• _Work item_: Go through the material and return every line that contains the string "agent".
================
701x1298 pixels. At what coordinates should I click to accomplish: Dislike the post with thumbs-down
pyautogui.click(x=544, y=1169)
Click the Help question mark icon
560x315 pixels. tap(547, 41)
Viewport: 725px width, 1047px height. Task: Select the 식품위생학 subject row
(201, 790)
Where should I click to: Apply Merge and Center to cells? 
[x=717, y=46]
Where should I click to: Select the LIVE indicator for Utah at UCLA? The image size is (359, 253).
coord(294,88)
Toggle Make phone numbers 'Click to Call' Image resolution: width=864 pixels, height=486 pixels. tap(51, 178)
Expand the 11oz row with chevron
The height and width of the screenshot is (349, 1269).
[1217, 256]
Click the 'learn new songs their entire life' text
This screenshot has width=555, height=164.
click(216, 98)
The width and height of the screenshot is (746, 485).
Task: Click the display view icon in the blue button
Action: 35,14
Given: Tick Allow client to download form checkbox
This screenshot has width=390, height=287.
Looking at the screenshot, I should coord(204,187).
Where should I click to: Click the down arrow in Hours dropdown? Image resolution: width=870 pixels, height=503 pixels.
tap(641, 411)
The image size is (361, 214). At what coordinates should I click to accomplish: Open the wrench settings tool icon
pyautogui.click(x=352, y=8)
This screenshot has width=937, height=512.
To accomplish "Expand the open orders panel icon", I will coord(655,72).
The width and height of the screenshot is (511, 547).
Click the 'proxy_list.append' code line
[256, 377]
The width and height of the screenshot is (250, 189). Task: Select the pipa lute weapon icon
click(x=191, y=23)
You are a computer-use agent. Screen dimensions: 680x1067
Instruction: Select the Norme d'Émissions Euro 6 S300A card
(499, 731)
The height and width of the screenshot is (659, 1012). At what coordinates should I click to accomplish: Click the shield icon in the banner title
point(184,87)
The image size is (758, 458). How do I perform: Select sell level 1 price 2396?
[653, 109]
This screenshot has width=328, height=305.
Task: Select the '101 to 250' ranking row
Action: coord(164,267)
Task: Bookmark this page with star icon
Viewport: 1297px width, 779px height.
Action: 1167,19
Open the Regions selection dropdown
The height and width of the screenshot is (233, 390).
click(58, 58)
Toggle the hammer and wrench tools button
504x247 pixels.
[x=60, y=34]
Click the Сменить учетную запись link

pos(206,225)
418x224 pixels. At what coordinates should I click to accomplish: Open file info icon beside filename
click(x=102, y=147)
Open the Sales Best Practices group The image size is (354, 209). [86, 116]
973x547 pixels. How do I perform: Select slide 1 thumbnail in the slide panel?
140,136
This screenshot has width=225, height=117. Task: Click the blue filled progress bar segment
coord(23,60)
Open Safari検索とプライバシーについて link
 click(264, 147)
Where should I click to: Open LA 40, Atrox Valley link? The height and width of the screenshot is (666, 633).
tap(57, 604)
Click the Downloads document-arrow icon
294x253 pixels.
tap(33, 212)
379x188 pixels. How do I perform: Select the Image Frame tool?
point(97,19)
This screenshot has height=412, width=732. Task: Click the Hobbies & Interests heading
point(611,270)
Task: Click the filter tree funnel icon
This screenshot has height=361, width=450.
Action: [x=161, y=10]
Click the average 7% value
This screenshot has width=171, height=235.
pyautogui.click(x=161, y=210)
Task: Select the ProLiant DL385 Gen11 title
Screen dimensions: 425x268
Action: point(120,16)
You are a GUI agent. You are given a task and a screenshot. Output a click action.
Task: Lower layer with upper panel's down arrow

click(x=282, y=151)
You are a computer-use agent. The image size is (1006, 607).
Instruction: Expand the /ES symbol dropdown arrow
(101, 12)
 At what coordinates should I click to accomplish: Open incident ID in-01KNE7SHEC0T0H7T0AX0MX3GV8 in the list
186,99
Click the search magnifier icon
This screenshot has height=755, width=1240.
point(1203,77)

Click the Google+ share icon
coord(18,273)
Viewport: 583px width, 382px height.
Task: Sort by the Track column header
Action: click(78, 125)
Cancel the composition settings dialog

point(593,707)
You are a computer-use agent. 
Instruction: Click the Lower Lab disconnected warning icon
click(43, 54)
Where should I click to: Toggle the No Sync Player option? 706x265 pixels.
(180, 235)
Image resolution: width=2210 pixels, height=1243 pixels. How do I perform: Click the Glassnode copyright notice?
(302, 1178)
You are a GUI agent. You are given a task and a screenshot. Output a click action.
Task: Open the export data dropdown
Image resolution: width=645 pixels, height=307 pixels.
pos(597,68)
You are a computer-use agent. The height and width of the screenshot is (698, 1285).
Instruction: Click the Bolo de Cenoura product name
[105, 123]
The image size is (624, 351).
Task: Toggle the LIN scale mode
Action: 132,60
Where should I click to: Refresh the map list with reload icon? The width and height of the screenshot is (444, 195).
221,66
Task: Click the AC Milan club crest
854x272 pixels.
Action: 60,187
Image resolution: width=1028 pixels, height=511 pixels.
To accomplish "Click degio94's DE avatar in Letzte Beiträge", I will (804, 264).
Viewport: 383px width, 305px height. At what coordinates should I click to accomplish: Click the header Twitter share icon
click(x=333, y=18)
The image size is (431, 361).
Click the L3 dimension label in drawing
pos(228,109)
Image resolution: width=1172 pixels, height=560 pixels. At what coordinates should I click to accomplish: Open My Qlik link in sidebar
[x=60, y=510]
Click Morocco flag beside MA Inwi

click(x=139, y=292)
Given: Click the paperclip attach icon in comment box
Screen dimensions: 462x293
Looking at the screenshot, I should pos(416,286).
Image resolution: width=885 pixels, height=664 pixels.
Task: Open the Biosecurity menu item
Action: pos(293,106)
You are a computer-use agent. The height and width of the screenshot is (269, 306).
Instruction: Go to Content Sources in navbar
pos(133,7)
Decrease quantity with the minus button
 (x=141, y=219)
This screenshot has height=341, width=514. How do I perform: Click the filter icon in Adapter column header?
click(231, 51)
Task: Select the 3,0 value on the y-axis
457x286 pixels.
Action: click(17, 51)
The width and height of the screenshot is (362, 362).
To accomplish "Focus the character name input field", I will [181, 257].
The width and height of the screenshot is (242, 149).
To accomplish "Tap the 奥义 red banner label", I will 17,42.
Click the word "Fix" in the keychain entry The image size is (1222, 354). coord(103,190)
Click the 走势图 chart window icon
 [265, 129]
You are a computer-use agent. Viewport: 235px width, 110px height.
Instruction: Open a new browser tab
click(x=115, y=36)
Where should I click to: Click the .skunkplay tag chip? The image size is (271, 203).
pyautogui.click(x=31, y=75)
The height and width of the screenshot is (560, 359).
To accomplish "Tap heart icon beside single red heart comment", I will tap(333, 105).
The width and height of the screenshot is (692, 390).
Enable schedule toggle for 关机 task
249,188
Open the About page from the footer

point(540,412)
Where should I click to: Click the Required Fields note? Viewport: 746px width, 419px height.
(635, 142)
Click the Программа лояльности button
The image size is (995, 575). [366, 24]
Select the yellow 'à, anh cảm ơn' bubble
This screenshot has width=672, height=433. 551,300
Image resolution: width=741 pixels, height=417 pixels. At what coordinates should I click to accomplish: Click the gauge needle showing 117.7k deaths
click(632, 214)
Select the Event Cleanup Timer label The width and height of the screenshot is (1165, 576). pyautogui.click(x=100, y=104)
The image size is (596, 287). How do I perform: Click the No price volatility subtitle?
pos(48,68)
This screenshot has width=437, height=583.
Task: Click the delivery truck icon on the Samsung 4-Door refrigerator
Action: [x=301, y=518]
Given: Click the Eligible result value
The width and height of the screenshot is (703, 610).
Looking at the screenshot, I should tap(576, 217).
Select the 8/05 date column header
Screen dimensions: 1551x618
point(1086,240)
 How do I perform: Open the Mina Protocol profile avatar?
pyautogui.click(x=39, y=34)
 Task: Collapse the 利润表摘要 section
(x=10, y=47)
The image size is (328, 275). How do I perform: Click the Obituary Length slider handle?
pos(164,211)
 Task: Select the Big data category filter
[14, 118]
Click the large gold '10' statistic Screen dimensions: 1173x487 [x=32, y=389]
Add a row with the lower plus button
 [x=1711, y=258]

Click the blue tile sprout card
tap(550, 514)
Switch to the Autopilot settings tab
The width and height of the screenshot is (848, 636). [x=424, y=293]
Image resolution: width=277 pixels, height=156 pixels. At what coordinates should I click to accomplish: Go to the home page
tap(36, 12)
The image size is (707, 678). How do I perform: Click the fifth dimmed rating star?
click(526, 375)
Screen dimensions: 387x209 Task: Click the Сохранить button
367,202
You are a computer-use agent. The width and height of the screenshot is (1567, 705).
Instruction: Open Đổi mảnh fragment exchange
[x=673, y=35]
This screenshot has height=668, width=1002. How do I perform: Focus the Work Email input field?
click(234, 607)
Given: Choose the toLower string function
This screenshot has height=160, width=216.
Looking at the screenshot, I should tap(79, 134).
================
• _Expected answer_:
You are a computer-use agent. Screen dimensions: 680x1067
You are a GUI agent. You are given a task and a screenshot. Output a click action.
You are a computer-use agent. The image size is (1006, 607).
You are a computer-use agent. 
You are a GUI agent. You are given a task and a screenshot. Output a click action.
You are a computer-use agent. The height and width of the screenshot is (698, 1285).
You are a computer-use agent. The height and width of the screenshot is (269, 306).
You are a computer-use agent. Viewport: 235px width, 110px height.
You are a computer-use agent. The width and height of the screenshot is (1567, 705).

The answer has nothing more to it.